**Records supplied**
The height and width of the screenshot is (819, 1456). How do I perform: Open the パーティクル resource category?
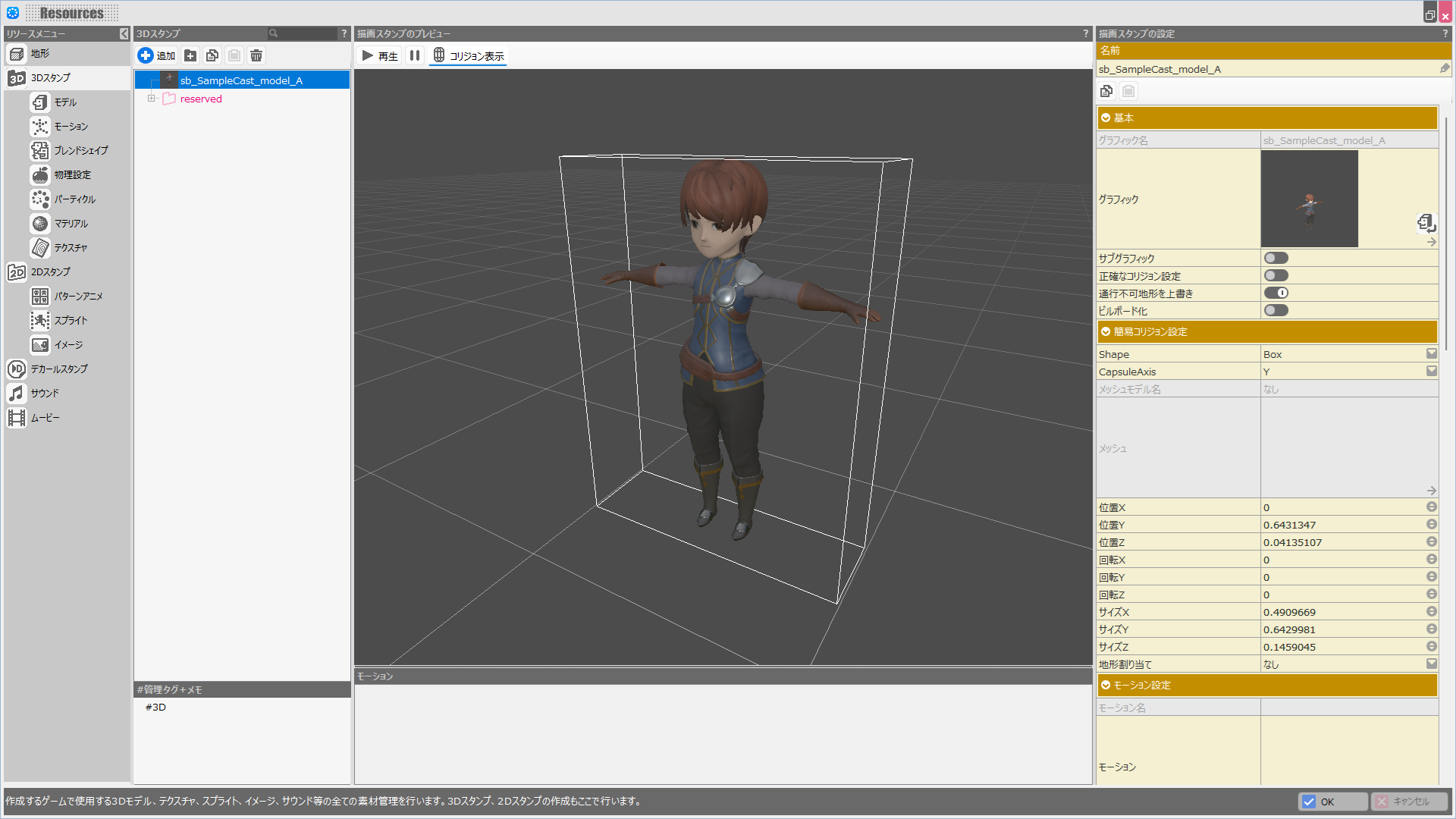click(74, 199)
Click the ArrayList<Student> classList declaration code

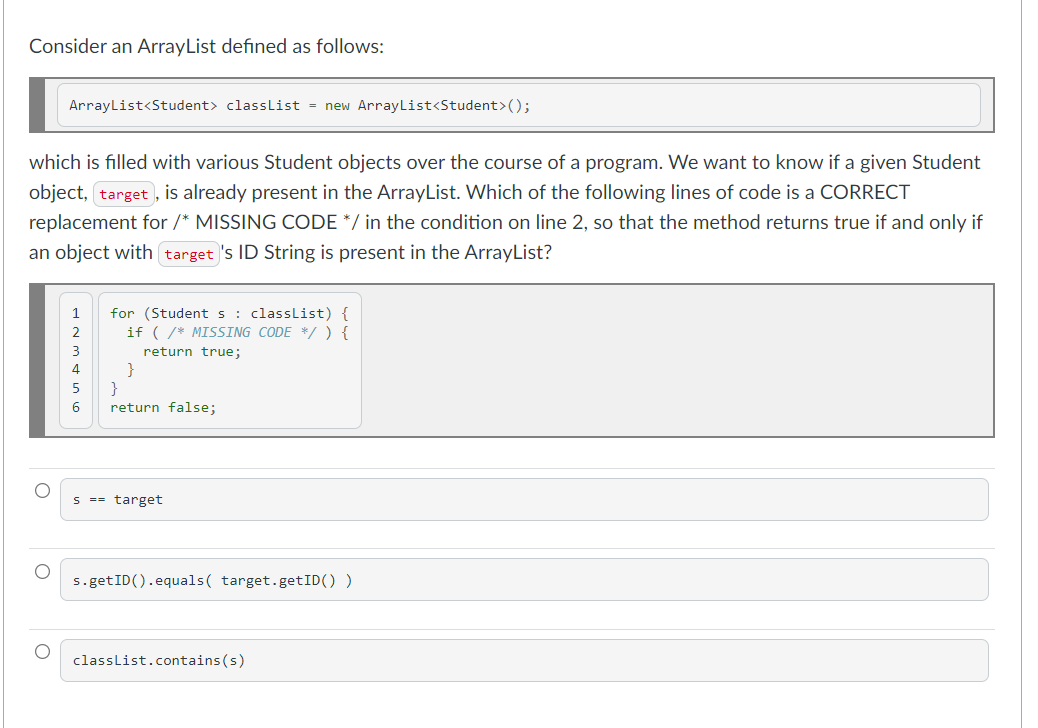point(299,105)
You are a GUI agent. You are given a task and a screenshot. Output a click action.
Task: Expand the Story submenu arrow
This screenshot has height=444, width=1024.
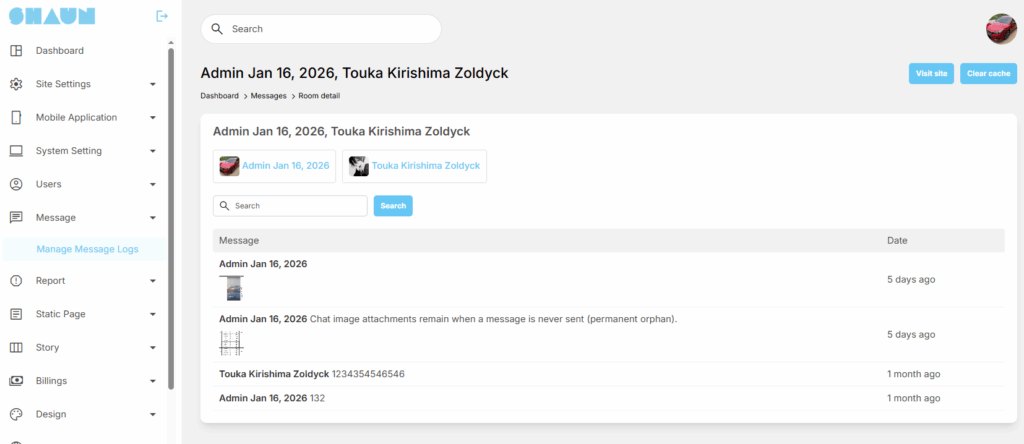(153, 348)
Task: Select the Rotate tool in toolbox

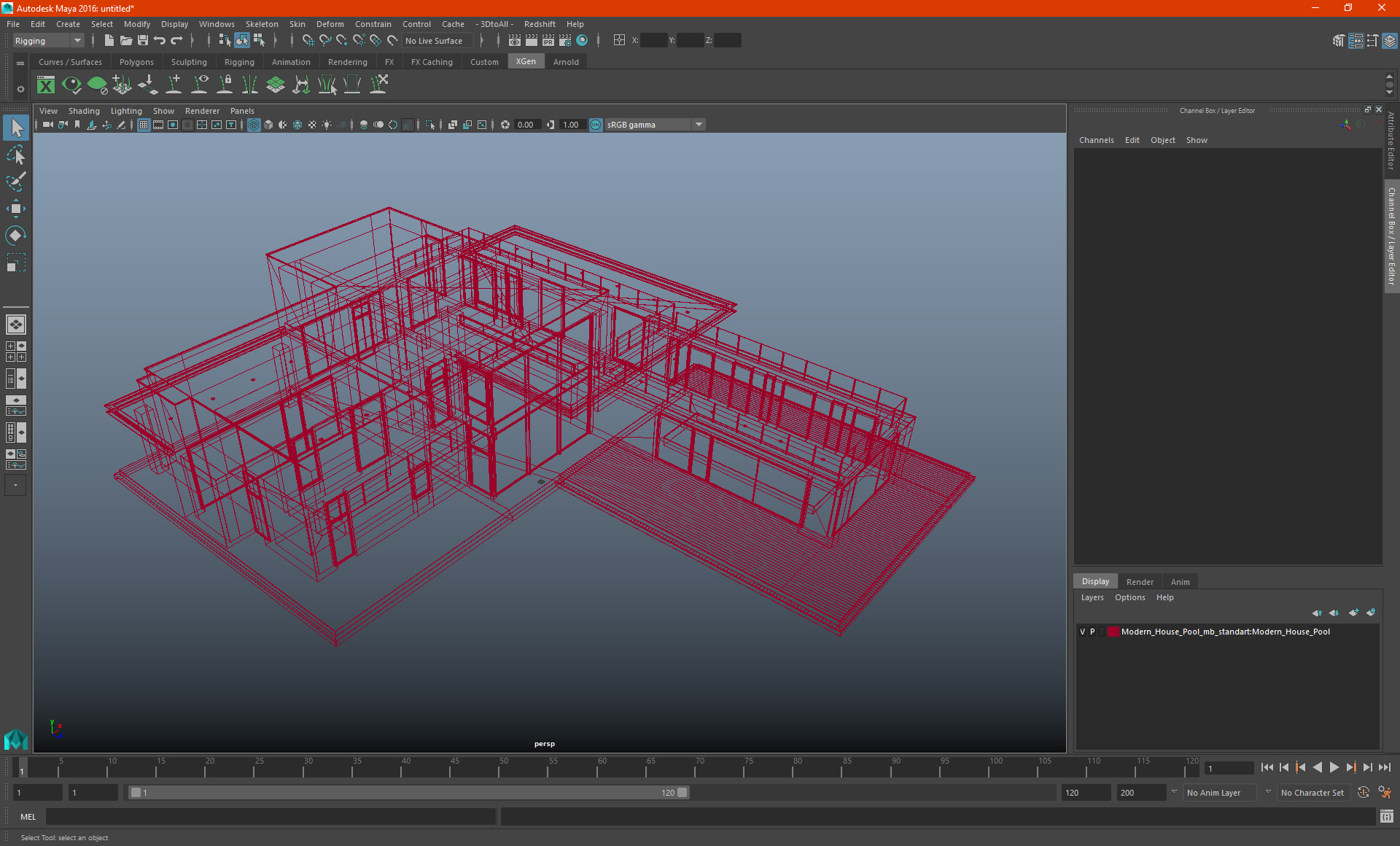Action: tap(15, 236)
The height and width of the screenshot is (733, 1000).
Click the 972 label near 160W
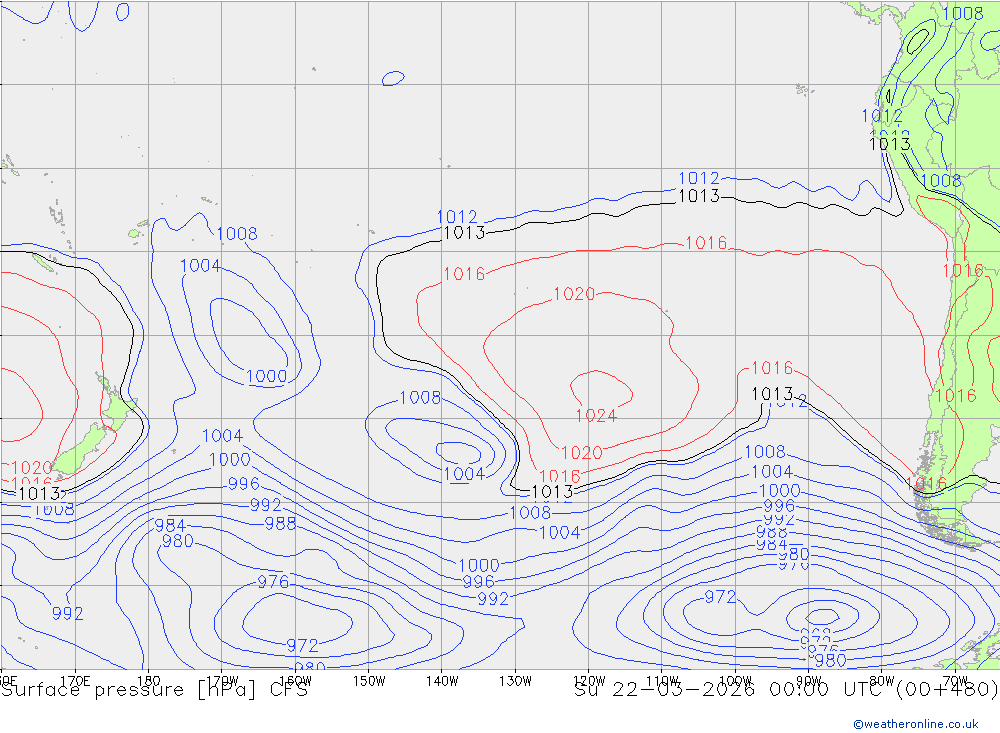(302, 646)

**Given request**
Copy out every line of the data above word for word, leaving out the pictures.

**The reply**
The height and width of the screenshot is (819, 1456). How do I perform: Open the パーティクル resource category?
click(74, 199)
Click the ArrayList<Student> classList declaration code

point(299,105)
You are a GUI agent. You are given a task and a screenshot. Output a click action.
Task: Expand the Story submenu arrow
This screenshot has height=444, width=1024.
(153, 348)
Task: Select the Rotate tool in toolbox

Action: tap(15, 236)
The height and width of the screenshot is (733, 1000).
Click the 972 label near 160W
(302, 646)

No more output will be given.